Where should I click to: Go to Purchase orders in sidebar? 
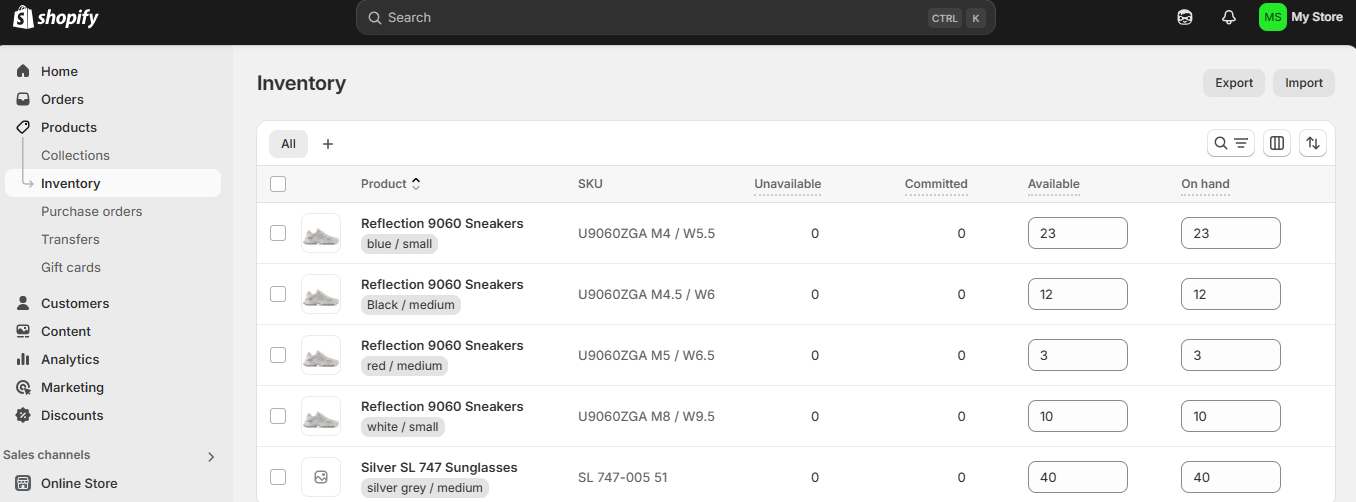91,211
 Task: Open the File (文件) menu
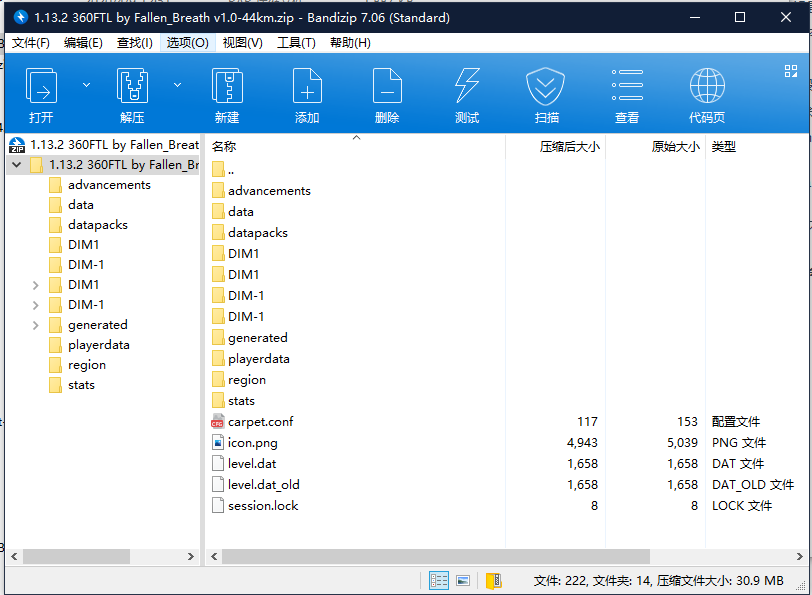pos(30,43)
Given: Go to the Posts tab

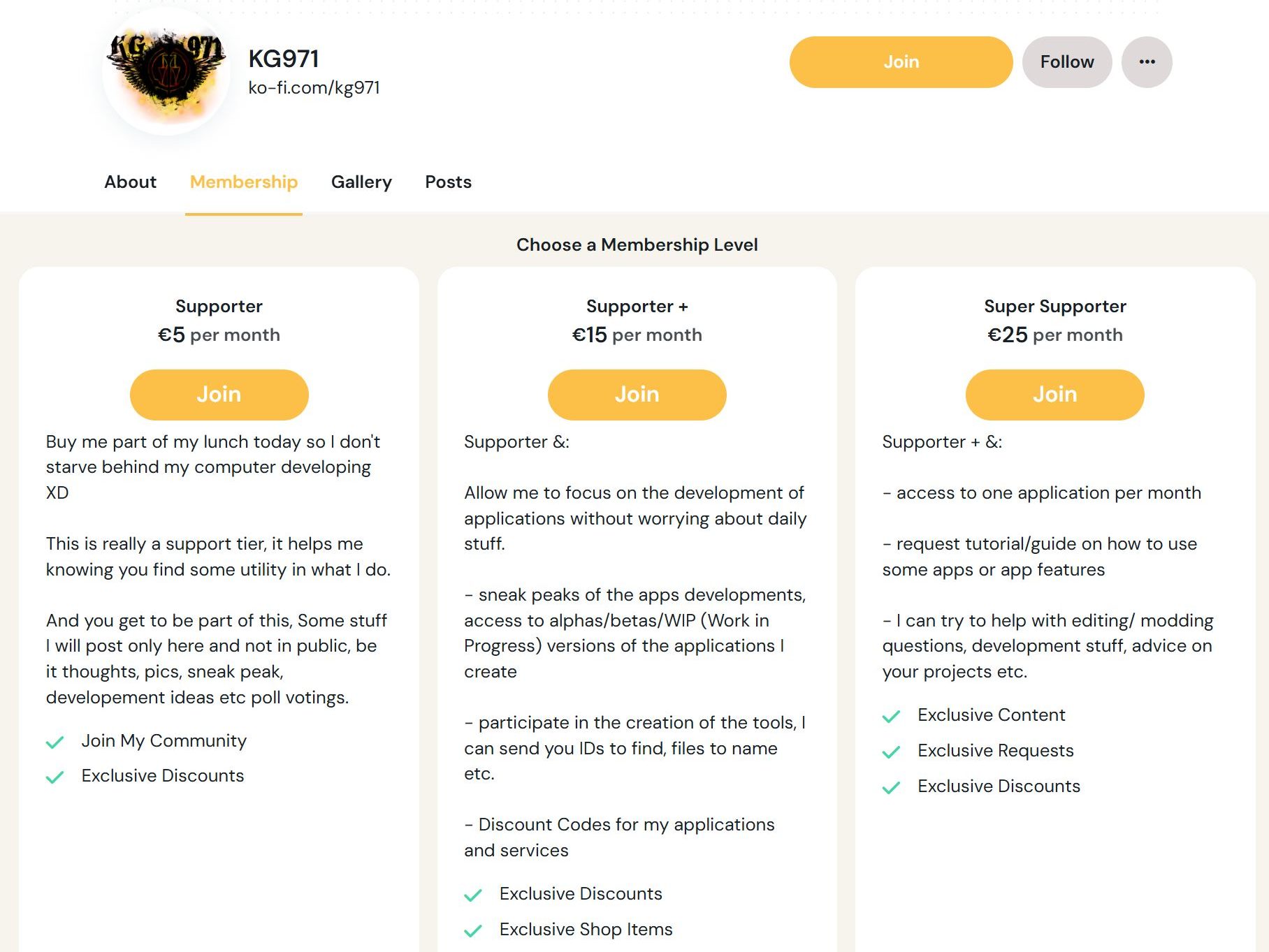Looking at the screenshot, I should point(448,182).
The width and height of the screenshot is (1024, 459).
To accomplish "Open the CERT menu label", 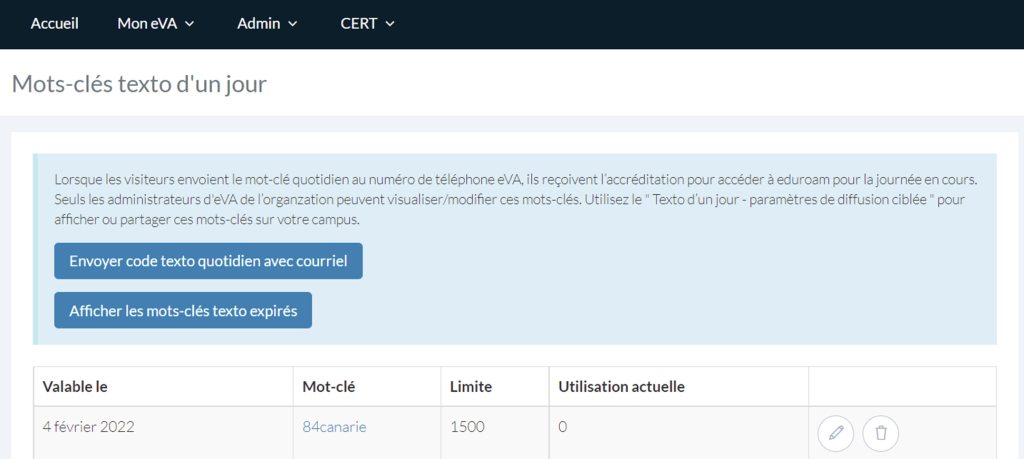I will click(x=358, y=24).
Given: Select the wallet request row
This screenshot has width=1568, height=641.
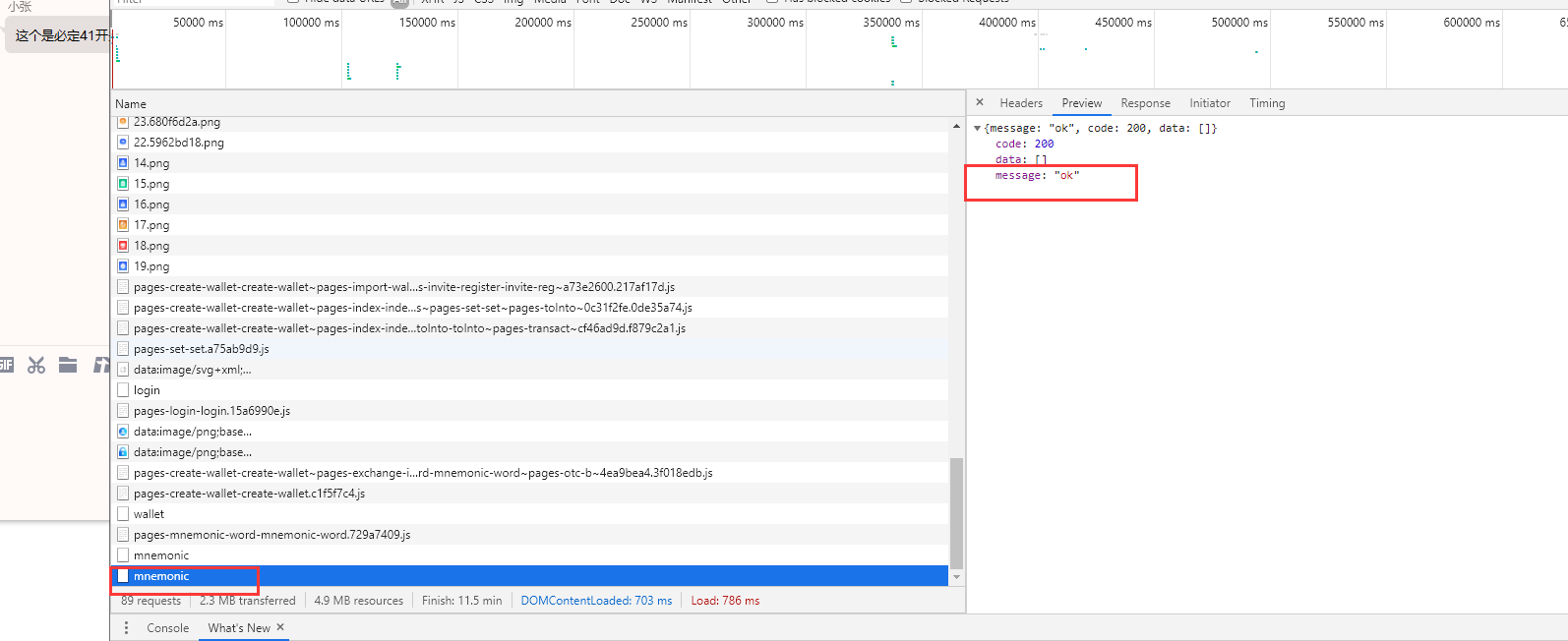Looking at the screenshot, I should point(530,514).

**Task item**
Pictures excluded, write out exactly and only the lines of the material from the one containing "Given: Select the wallet request row" up to and including the last line.

**Answer**
Given: Select the wallet request row
This screenshot has width=1568, height=641.
Looking at the screenshot, I should point(530,514).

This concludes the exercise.